Let’s talk about those fictional beings that lure us into a good story. I love a flawed character. One that even might bend a few laws, break a few rules, or spout off something that later he’d give his right arm to take back.
I think these imperfections make our characters feel real, human. And yet, I have a line that a character must not cross for me to fall in love with them. For a story to really resonate with me, these fictional characters must still be a hero. Their good qualities must outweigh their flaws. Now I like a bad villain in a story. But I need a hero to take him down. I can like a villain more than I can dislike a hero. Does that make sense?
I love to write about tough characters who are a bit rogue, who sort of play by their own rules. In my YA books the character who come to mind first is, Della, in Shadow Falls. Della would butt heads with anyone, but nine times out of ten, it was in defense of someone else. When Leah MacKenzie, went out into the woods to search for bullets and put herself in danger, she did it to find answers—answers that Matt needed to find peace. When both of these girls broke rules, or took something a little too far, it was always about helping someone else.
I’ve been binge watching some shows lately and I noticed how I tend to even like the slightly roguish type of characters in series. The main characters in the series, Justified and Longmire come to mind. Both Walt Longmire and Raylan Givens broke rules left and right, but it was always about protecting someone else, getting justice, or righting a wrong. I loved those guys. Yes, they made my heart go flutter, and if they’d asked, I might have left my husband for them. (Not really, but you know what I mean.)

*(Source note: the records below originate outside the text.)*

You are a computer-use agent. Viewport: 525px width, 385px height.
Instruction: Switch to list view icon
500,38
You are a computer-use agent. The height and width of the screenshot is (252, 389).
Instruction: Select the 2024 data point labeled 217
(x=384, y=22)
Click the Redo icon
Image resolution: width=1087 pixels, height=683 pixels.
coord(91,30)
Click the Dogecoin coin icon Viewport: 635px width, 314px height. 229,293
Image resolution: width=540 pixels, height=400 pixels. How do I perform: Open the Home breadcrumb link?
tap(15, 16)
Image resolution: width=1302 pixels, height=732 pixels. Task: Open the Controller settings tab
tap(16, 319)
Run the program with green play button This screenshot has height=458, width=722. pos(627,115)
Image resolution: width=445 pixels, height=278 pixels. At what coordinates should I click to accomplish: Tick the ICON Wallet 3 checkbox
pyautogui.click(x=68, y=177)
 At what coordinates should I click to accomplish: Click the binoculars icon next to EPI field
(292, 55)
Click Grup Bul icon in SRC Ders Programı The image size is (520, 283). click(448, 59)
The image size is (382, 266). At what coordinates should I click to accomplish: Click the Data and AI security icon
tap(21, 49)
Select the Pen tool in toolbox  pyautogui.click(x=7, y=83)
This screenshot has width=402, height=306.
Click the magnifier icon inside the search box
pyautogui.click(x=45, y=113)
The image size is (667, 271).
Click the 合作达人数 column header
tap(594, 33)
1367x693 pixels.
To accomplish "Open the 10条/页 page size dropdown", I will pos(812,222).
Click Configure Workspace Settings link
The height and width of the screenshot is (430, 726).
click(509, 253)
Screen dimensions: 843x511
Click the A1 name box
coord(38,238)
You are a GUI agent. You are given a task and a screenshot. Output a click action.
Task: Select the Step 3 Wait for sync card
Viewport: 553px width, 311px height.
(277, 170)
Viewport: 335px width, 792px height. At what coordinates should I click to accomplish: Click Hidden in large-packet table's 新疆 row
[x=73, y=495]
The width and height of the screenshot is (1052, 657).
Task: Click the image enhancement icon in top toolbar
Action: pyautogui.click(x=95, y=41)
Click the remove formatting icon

However, I recently finished the series, Yellowstone. It was recommended by a lot of people who also enjoyed Justified and Longmire. And I enjoyed the heck out of it, but as much as I love Kevin Costner, I wouldn’t have left hubby for John Dutton’s character. His flaws, some of his actions came across more to protect himself or his wealth, than it was for the people he loved. Do you have lines that characters must not break for you to really fall in love with them? Do you enjoy stories with the anti-hero?